June 24, 2015

Today you should read: 2 Chronicles 3

Solomon Follows Through…

A desire to glorify God. A sense of unworthiness. Solomon experienced both.

In Chapters 1 & 2 of this book, Solomon purposes to build the temple.

He desires to glorify God, evidenced by Him saying things like, “The house that I am to build will be great, for our God is greater than all gods” (2:5).

He senses His unworthiness, evidenced by Him saying things like, “But who is able to build Him a house, since heaven, even the highest heaven, cannot contain Him? Who am I to build a house for Him, except as a place to make offerings before Him?” (2:6).

His seemingly conflicting situation wasn’t actually confliction at all. Despite His sense of inadequacy and unworthiness, Solomon followed through. Our chapter today (chapter 3), starts with, “Then Solomon began to build the house of the Lord…”

Solomon’s desire to glorify God trumped his sense of inadequacy.
Today’s “Walk-a-Way”

When God calls us to something or we have big dreams for God, our own sense of our inadequacies can be the very reason we don’t follow through. It may mask itself as; not having the resources, being too busy, or just not being sure enough to proceed with God’s calling on our lives. But in reality, our fear and sense of inadequacy is outweighing our desire and God’s call to glorify Him.

This shouldn’t be so.

If God calls us to bring glory to His name in some particular way, are deficiencies can’t be a deterrent. Our inadequacies don’t validate disobedience. God expects us to believe Him, follow Him, and trust Him. Indeed, every person He has ever called has been inadequate for the task. But, when we are weak, then we are strong, because His power shines forth. When we sense our inadequacy it should drive us to depend on Him.

So don’t let inadequacy prevent you from fulfilling God’s calling.

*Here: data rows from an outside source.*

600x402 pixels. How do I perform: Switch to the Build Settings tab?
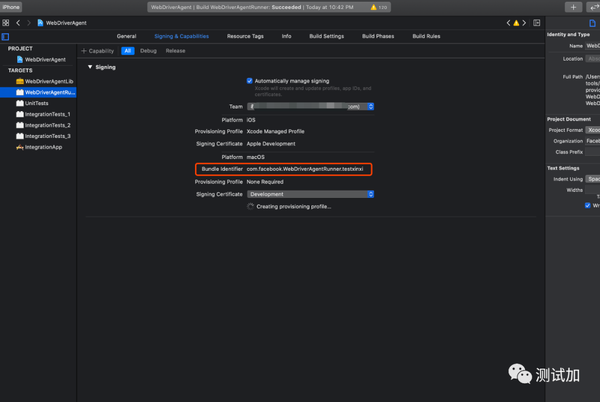tap(326, 36)
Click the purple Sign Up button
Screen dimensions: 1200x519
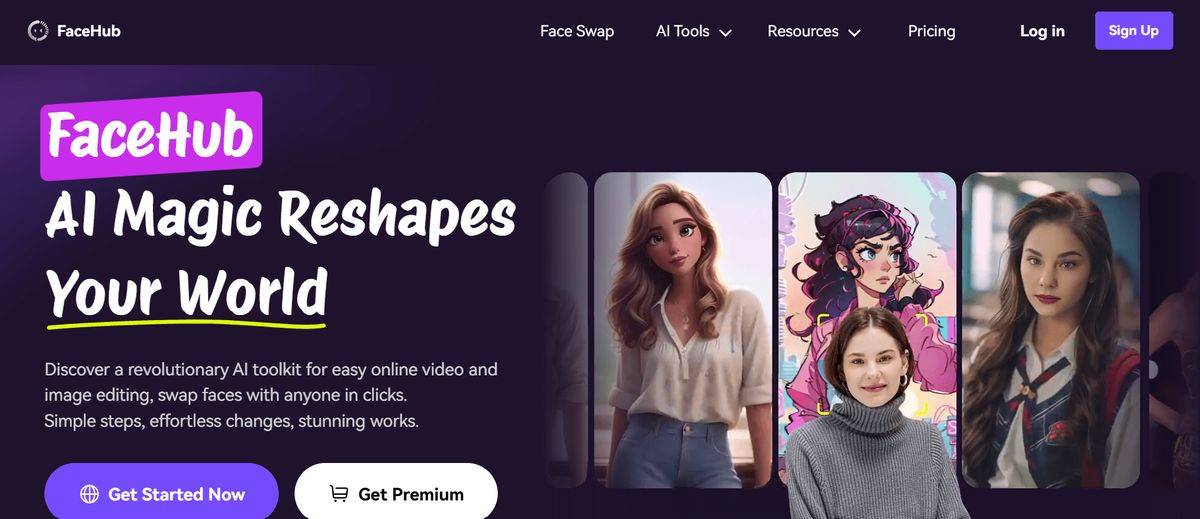click(x=1134, y=31)

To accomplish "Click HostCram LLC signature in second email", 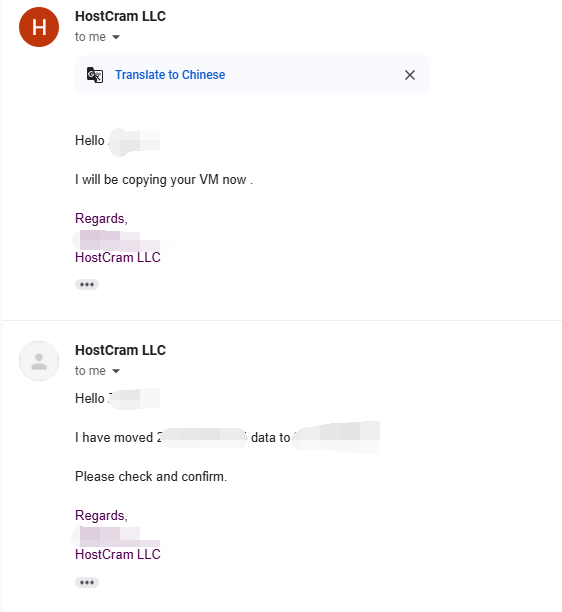I will 118,554.
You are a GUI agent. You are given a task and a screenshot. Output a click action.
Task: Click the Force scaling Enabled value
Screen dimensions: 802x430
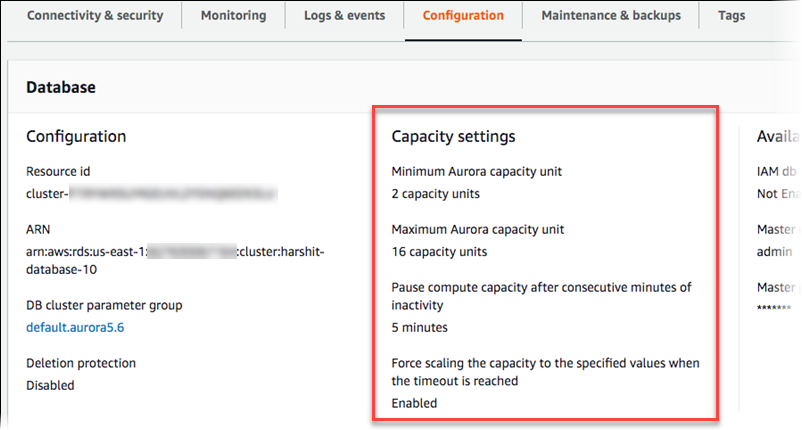414,403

Follow through.

Posted by: Sam Cirrincione


June 23, 2015

Today you should read: 2 Chronicles 2

​For a typical man, anytime you are asked to build something, there is something inside of you that wells up and says, ‘I can do this’. It is our nature to know the certainty of our abilities to accomplish such great feats. This may be why the lawnmower is still broken, the dishwasher doesn’t work real well, and all of the other projects you began still lie unfinished. It is our pride that takes control, and we find ourselves in circumstances that leave things undone.
​Much like this, King David began with the sin of pride when he sinned against God with Bathsheba, and it was his pride that led to Solomon’s commission to build the temple. Solomon displayed wisdom and humility that led to the completion of the temple. In 2 Chronicles 2, Solomon demonstrates this in five ways…

1. Solomon built upon the foundation of his father. David already had dealings with Hiram, King of Tyre. (v3)
2. Solomon understood who God was. Solomon described God as greater than all other gods and knew that He could not be contained in a building. (v4-6)
3. Solomon desired the best for God beyond his own personal feelings or agenda. Solomon was humble to ask Hiram for the best engraver and workers for the temple. He also desired to have the best material. (v7-9)
4. Solomon valued others greater than himself. Solomon treated all the workers with great value. (v10)

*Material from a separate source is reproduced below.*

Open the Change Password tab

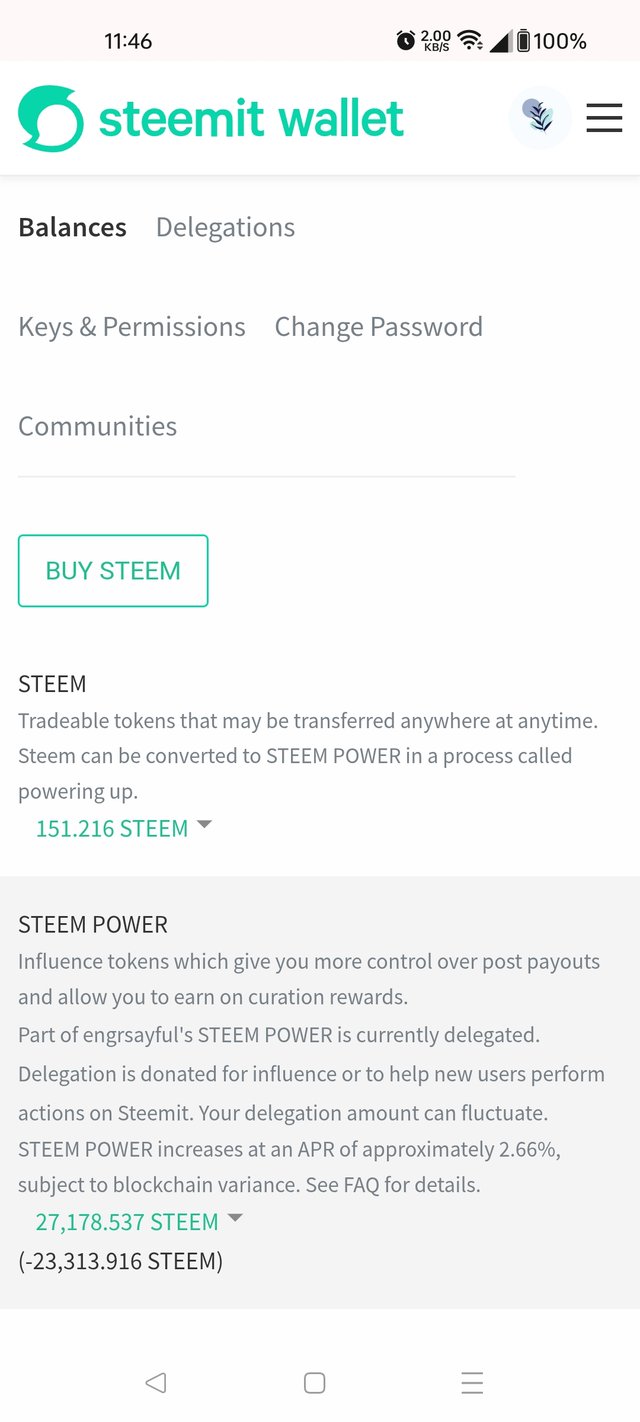click(x=378, y=327)
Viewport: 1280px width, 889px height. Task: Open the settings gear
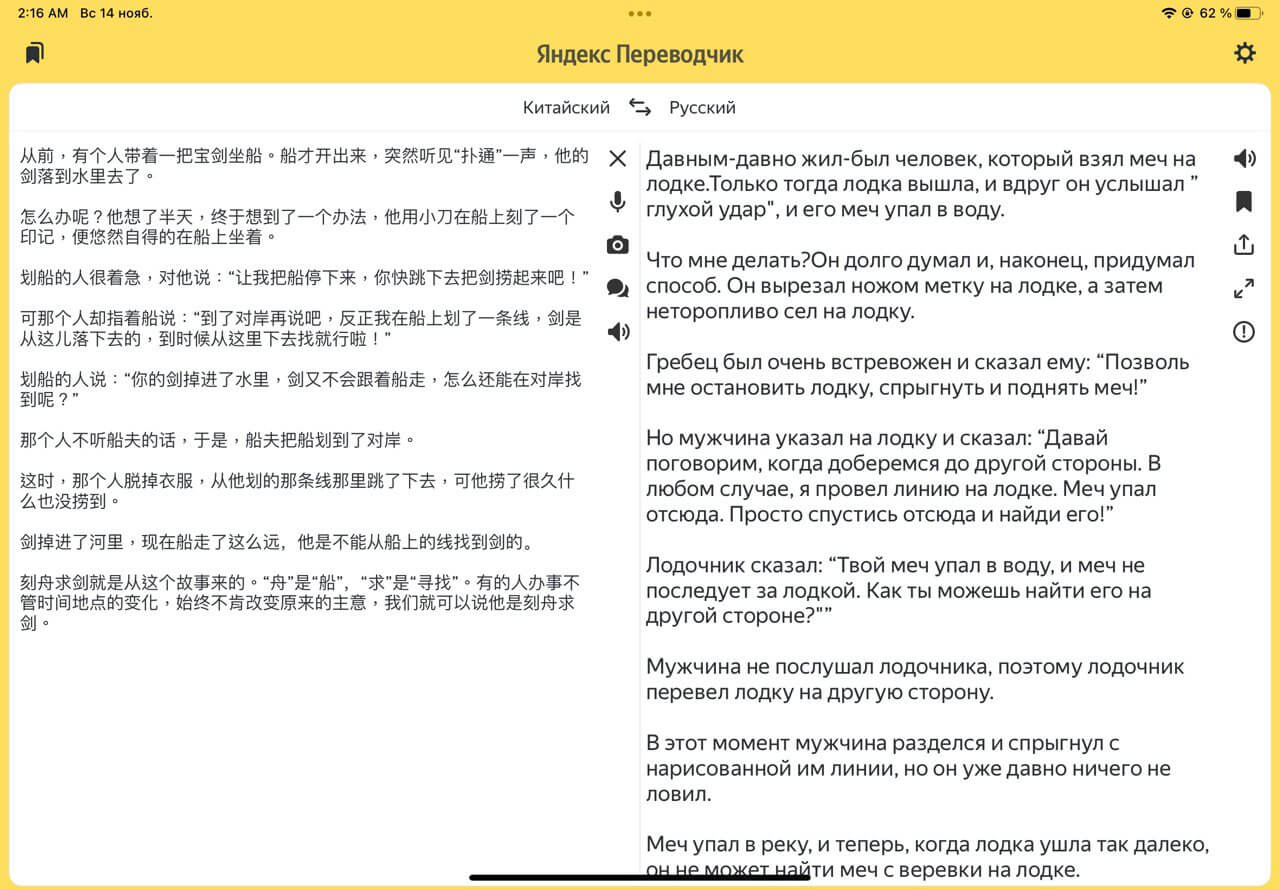coord(1244,53)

Solomon was a man of great wisdom and humility. If we are to emulate his character, we should…
1. We must build upon the foundation of our FATHER. God is our Father in which Christ is the cornerstone.
2. We must understand who God is. He is the greatest of all living things and no one can comprehend His greatness.
3. We must give the best for God beyond our own personal feelings or agenda. Giving up our lives in total surrender and serving Him without regards to our own desires.
4. We must value others greater than ourselves. Solomon gave beyond what would have been expected to the people who worked on the temple.